It is not the quantity of food that is eaten, but the quantity of food that will give the greatest vitality and capacity to do things, that should determine our dietary standards. It is reasonable to assume that this amount would be the least quantity that would maintain activity without using up the food material stored in the body. All food taken in excess of the amount actually required must be cast from the body at a tremendous expense of energy. To do a given amount of work, or to add one pound of muscular tissue to the body, requires a definite quantity of energy-yielding or tissue-building material, but if more food is taken than the body can use, the excess ferments in the stomach and in the alimentary tract, producing poisonous products which are absorbed into the blood. These poisonous products cause a great number of human ills. The process of eliminating these poisons we call "dis-ease."

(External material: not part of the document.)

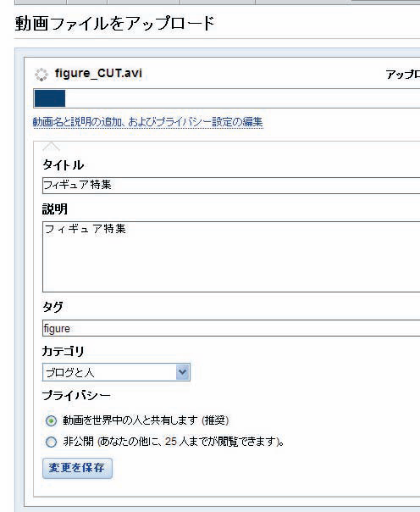Open the 動画名と説明の追加 settings link
Screen dimensions: 420x512
pos(147,122)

The assumption that the correct amount of food that should be taken by the body is the least quantity that will maintain normal body-functions, has been amply proved by recent scientific investigations to be correct. Many years of experience on the part of the writer have shown that to make food remedial and curative, the old dietary standards must be, roughly speaking, cut in half.
TRUE FOOD REQUIREMENTS
The degree of energy required by the body depends very largely upon the amount of work or activity it undergoes, hence the amount of food required to supply this activity cannot be accurately prescribed when the degree of required energy is unknown. However, there is a certain amount of work performed by the beating of the heart and in the maintenance of body-heat which can be fairly well estimated. The quantity of energy-yielding food required, each twenty-four hours, for the maintenance of the activities of life is about one vieno for every ten pounds of body-weight. For a man at steady muscular work, such as a carpenter or a farmer, this quantity should be about doubled. The quantity required by a man of sedentary habits, but who takes regular exercise for an hour or two each day, is about half way between these two amounts. Thus, a man weighing one hundred forty pounds would require one and one-half vienos for each ten pounds, or twenty-one vienos of food each day. These weights apply only to people of normal flesh, who desire neither to gain nor to lose.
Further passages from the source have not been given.